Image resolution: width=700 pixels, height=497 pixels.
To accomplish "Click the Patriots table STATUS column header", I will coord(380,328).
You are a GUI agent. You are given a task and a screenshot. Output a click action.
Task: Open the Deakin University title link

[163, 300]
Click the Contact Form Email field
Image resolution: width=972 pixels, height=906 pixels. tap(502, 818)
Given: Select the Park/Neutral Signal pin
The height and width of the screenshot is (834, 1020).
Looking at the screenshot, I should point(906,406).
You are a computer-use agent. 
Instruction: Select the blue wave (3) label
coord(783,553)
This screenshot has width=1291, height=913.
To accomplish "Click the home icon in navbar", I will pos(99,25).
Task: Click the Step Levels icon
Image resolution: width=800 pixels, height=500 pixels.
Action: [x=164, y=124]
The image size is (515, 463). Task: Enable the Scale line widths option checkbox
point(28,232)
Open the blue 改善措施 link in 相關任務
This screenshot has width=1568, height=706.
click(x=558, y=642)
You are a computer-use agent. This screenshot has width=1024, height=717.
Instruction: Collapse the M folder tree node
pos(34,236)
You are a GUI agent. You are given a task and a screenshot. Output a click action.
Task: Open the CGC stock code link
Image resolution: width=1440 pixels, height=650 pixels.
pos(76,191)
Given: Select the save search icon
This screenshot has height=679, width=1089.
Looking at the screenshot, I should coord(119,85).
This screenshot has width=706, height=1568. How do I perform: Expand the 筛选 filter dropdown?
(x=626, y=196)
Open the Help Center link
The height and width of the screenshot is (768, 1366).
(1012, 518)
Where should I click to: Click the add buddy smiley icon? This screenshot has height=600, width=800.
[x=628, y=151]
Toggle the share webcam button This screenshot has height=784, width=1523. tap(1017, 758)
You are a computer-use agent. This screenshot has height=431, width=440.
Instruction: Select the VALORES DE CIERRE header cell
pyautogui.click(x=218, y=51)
◇ ◇ ◇ ◇ ◇ ◇ ◇
Output the lines from the one with "Instruction: Select the VALORES" through the end of the records above, exactly, including both ends, and nothing besides.

Instruction: Select the VALORES DE CIERRE header cell
pyautogui.click(x=218, y=51)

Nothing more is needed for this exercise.